”Dicari, guru akting buat oknum-oknum rumah sakit sejak tenaga administrasi, tenaga paramedis, sampai tenaga medis. Target, seluruh tenaga itu bisa akting pura-pura tersenyum semringah saat menghadapi pasien BPJS, seasli keramahan murni dan tulus mereka saat melayani pasien dengan biaya pribadi.”

PENGUMUMAN kuning kemerahan itu ditempel di pohon-pohon mirip reklame jasa sedot WC. Seribu sayang, hingga tenggat masa pencarian, tak satu pun guru akting meregistrasi dirinya.

Salahnya di mana?

Entah. Honor jelas tak bersalah. Jauh lebih gede dari rerata upah orang-orang Indonesia yang menyabung nyawa jadi asisten rumah tangga maupun penjaga kebun sawit di Malaysia. Sebelum upah mereka dipotong agen-agen di Malaysia maupun ditilap sendiri oleh tuan-tuan negeri jiran yang mempekerjakan mereka itu, honor pelatih akting tenaga rumah sakit di sini sudah jauh lebih tebal.

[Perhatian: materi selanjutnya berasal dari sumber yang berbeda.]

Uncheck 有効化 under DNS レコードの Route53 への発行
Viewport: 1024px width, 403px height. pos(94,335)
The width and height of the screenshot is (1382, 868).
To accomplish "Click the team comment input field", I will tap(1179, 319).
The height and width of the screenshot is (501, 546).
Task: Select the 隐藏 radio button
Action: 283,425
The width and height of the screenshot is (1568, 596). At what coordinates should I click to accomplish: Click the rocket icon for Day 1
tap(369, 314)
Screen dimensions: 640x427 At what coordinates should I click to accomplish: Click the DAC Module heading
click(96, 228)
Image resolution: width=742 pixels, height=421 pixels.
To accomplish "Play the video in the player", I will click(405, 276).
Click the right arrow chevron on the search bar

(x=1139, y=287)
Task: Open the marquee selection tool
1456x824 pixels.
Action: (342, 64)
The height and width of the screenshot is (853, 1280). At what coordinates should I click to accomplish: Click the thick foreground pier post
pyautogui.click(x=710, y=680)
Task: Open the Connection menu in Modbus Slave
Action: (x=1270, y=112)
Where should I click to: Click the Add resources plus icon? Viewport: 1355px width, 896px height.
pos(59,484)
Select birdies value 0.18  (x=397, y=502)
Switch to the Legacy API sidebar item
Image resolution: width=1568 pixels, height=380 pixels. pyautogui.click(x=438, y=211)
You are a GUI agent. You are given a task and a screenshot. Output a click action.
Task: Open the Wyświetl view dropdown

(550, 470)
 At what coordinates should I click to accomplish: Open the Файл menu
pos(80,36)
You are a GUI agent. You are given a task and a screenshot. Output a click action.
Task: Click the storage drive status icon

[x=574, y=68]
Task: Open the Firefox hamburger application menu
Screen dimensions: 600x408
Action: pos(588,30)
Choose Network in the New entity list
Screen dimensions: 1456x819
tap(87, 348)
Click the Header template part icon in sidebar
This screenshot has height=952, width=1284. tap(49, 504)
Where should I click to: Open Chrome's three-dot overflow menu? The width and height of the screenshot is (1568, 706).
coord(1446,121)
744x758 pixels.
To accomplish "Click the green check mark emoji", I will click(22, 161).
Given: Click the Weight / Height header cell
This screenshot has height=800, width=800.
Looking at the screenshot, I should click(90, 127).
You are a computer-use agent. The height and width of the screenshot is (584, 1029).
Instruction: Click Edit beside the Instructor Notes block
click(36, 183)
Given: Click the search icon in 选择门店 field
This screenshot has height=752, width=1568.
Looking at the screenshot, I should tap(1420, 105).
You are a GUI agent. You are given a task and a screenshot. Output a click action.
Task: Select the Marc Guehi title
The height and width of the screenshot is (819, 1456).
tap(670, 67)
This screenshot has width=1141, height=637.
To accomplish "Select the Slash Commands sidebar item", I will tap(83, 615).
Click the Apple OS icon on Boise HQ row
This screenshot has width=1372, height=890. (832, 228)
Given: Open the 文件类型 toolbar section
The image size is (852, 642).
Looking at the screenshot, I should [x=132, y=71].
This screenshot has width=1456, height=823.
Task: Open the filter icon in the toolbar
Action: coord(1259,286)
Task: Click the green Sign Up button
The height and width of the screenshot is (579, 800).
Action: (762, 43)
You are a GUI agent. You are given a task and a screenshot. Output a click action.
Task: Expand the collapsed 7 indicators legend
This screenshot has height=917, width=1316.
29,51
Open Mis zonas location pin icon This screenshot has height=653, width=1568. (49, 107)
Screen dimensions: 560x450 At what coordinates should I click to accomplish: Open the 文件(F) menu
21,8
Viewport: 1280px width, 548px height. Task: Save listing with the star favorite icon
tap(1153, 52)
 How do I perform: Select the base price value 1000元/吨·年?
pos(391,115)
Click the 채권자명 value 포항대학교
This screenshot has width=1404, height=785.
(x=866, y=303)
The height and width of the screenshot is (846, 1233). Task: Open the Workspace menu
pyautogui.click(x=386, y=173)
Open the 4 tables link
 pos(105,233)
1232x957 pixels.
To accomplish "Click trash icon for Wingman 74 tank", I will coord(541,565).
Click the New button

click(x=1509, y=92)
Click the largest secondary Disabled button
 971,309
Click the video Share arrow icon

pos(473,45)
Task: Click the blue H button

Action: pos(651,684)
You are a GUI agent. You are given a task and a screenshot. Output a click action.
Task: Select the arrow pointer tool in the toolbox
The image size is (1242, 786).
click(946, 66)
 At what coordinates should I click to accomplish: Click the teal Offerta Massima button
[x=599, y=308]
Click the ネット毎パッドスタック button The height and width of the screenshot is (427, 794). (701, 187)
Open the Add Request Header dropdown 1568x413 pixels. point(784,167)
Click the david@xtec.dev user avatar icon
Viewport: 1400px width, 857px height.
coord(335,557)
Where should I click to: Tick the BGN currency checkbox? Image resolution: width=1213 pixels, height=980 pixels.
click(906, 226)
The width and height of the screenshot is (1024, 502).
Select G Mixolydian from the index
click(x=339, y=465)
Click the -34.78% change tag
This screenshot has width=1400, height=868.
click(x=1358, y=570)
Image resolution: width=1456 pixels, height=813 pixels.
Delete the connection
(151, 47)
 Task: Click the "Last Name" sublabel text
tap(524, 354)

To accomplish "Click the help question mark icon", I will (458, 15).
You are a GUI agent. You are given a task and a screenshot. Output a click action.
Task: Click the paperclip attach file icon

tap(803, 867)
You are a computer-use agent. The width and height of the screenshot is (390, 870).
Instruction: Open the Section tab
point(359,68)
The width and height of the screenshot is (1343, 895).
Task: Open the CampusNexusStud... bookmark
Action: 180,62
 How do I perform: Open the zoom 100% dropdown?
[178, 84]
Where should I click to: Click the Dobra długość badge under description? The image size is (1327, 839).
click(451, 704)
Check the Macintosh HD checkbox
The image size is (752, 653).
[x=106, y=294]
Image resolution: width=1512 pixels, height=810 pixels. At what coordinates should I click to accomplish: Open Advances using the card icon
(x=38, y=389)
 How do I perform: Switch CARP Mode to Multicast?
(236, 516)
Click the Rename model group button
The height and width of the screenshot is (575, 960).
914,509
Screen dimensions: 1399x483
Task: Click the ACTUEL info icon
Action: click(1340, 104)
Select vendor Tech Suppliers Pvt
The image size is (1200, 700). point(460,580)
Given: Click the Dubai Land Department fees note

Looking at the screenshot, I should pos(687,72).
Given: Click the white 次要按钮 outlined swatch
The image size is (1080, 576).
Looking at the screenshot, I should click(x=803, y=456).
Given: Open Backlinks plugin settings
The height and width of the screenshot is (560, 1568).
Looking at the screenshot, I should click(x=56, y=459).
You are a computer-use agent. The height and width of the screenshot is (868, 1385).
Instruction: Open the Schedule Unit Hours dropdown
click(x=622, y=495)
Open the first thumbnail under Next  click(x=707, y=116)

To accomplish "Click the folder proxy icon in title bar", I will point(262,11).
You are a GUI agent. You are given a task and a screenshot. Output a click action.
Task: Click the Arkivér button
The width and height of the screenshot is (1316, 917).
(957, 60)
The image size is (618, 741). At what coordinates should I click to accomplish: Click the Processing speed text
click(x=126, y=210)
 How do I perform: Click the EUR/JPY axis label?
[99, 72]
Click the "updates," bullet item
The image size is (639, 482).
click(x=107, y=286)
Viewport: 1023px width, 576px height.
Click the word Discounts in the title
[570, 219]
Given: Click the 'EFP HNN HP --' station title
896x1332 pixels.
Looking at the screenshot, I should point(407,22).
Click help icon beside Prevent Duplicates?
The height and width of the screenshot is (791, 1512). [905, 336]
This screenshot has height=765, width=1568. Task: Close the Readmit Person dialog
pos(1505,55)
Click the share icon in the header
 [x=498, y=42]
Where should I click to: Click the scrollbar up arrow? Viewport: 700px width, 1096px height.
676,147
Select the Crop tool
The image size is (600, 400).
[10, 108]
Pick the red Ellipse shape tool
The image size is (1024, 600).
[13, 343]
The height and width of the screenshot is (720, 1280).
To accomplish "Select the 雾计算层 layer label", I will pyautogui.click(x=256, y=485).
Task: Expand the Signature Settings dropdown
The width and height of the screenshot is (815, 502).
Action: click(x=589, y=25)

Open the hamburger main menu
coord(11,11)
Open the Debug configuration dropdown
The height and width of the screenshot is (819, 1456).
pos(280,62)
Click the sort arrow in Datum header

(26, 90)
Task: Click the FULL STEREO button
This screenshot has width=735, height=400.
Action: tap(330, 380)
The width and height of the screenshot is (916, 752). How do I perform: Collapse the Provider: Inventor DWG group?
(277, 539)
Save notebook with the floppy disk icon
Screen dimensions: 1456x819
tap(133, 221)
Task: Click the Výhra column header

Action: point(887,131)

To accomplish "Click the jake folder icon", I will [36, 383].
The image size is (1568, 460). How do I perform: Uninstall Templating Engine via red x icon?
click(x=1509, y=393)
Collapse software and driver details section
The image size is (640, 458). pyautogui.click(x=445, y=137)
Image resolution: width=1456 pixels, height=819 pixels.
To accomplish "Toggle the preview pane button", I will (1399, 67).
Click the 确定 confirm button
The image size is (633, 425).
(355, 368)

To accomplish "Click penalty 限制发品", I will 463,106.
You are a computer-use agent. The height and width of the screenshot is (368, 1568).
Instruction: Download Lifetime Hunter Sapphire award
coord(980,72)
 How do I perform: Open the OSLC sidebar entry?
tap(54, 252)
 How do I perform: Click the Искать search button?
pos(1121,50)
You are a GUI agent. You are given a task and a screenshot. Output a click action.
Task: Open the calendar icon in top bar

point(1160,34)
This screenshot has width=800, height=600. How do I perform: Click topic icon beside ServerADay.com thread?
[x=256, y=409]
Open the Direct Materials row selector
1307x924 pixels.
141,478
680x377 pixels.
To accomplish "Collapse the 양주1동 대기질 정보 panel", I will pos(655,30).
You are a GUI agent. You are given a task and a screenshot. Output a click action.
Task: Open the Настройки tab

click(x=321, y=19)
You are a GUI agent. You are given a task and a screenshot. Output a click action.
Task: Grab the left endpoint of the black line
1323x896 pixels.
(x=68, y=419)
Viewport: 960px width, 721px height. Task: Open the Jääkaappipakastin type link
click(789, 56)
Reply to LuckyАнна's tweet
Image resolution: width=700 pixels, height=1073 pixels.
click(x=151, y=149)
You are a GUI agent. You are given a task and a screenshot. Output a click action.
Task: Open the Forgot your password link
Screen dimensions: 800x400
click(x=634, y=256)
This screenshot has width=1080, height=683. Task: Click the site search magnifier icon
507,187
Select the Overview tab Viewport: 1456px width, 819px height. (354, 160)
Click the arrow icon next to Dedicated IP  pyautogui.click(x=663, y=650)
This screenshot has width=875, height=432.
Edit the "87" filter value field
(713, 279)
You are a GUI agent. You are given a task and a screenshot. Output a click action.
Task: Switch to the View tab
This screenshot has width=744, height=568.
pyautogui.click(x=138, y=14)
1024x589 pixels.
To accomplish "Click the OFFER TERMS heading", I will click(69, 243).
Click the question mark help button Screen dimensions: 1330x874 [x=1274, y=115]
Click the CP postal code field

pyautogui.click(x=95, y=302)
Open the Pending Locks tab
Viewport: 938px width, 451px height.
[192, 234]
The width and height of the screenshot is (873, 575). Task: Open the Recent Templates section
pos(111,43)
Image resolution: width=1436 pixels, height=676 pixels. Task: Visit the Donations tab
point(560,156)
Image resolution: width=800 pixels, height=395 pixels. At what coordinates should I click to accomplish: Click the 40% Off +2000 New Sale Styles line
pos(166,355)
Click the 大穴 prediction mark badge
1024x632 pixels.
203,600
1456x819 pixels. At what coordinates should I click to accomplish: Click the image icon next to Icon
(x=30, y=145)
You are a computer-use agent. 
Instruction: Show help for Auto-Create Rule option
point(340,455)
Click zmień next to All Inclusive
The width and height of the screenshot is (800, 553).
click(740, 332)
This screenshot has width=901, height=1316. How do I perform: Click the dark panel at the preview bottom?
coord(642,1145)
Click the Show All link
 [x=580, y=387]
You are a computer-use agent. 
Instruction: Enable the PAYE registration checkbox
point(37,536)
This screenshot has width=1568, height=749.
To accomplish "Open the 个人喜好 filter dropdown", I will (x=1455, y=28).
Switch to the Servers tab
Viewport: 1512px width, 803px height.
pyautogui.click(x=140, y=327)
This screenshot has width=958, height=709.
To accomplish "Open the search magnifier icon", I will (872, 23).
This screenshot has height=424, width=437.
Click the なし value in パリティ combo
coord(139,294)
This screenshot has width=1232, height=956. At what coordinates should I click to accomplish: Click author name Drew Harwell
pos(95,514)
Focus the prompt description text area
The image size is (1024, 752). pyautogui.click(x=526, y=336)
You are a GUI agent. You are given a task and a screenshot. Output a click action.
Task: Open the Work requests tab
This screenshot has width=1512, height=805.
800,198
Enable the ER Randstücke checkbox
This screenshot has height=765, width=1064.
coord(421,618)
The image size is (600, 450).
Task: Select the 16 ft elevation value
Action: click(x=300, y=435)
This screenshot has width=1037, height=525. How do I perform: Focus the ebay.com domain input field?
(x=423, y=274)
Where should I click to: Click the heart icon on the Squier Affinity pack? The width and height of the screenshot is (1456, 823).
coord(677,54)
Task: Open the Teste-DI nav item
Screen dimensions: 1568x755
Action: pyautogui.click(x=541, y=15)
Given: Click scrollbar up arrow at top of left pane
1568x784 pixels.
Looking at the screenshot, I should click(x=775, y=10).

Sudah itu, jaminan hari tua-nya dibayarkan tanpa menunggu tibanya hari tua. JHT, yang bukan singkatan jahat ini, dibayar pada masa kanak-kanak. Sebab, sebaik-baik orang tua adalah orang yang masih memelihara jiwa kanak-kanak, yaitu jiwa tidak dendaman, jiwa cepat memaafkan, jiwa tak sedikit-sedikit lapor polisi.

Terus, salahnya di mana?

Yaitu, entahlah. ”Salahnya di istilah ’guru akting’ itu. Ini barangkali saja lho,” komen Sastro ke Jendro, istrinya. ”Istilah ’guru’ barangkali terasa kuno. Mereka malu mendaftarkan diri sebagai guru. Kalau pakai istilah coach…coach akting… Seperti coach Mourinho, coach Jock Stein, coach Alex Ferguson… Aku yakin akan banyak yang ndaftar.”

”Oooo…. Yes… Bisa jadi…bisa jadi, Mas Sastro. Bangsa kita kan memang bangsa yang minder. Lebih bangga pakai ’which is’ dibanding ’yang’. Correct me if I’m wrong…”

”No…no… Kamu tidak salah. Tapi kenapa mesti ke-Inggris-Inggris-an pakai ’yes’ dan ’CMIIW’…?”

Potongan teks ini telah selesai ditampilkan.